Jul 02 2012
Unemployment hits record high in EU – time to end austerity!
News is coming in that the economic crisis in the EU is having dire effects on working people with unemployment rising to a new high – and it is affecting the young worst of all..
Unemployment in the eurozone rose to a new record level in May, while the number of young people out of work has increased by more than a quarter of a million over the last year, new figures published today revealed.
According to Eurostat, unemployment across the 17 euro area countries was 11.1 per cent in May, the highest rate since the introduction of the single currency and up from 11 per cent the previous month. It means there were 17.56 million people out of work in the eurozone in May, a rise of 88,000 compared with April.
The divergence across the region was marked, with unemployment highest in Spain and Greece at 24.6 per cent and 21.9 per cent respectively and lowest in Austria at 4.1 per cent.
Among under-25s unemployment reached 22.6 per cent – or 3.4 million people – up from 20.5 per cent in April.
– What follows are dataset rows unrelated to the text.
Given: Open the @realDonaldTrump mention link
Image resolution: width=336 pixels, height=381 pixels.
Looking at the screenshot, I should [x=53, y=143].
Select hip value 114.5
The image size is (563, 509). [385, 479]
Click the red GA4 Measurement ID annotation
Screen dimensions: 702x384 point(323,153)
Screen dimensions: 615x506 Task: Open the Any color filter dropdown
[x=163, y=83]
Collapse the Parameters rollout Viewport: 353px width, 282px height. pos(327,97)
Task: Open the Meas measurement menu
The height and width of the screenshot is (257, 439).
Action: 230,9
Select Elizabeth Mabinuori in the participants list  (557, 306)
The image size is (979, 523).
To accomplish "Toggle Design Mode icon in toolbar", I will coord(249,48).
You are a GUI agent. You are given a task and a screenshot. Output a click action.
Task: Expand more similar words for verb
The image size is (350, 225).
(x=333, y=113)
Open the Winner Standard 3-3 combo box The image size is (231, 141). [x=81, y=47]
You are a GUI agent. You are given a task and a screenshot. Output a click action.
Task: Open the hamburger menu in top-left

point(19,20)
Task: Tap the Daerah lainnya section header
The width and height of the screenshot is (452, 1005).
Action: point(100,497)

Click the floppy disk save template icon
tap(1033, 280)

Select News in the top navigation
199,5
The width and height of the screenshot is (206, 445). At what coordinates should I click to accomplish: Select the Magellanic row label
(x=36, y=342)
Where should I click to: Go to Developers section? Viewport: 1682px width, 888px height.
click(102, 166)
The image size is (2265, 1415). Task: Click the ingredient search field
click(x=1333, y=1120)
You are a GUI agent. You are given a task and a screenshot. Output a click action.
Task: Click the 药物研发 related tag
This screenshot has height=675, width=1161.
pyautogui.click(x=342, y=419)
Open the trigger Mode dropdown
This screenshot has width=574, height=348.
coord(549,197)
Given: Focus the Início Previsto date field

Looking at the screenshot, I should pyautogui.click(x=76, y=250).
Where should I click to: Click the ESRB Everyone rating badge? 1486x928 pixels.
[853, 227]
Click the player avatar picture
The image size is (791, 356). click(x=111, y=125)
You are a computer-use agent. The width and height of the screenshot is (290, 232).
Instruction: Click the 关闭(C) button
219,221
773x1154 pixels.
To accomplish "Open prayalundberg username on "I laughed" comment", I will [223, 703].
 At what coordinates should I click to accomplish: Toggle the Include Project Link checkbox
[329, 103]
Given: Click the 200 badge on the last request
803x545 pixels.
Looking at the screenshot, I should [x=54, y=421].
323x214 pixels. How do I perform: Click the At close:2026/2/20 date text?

The figure has risen by 254,000 in the past 12 months. Again the highest rates were in Greece and Spain, where just over half of young people were out of work. Youth unemployment was lowest in Germany, at 7.9 per cent.
An eminent EU economist is reported as saying: ‘With the eurozone having suffered appreciable gross domestic product contraction in the second quarter and in grave danger of contracting again in the third, and with eurozone business confidence generally low and fragile, the likelihood is that the eurozone unemployment rate will move significantly higher over the coming months.’
Meanwhile in the wider European Union unemployment was also up, from 10.2 per cent in April to 10.3 per cent in May, an increase of 151,000 people. It means there were 24.86 million people out of work across the 27-nation bloc. Youth unemployment in the EU was 22.7 per cent.
Compounding the bad news for the eurozone, Markit’s Purchasing Mangers’ Index survey for the manufacturing sector remained at 45.1 in June, it was announced today. Any figure below 50 represents a contraction. Markit economist Chris Williamson said: ‘Companies are clearly preparing for worse to come, cutting back in both staff numbers and stocks of raw materials at the fastest rates for two-and-half-years.’
It is time to stop the cruel failed austerity measures and get back to well tested Keynesian economics of investing in jobs.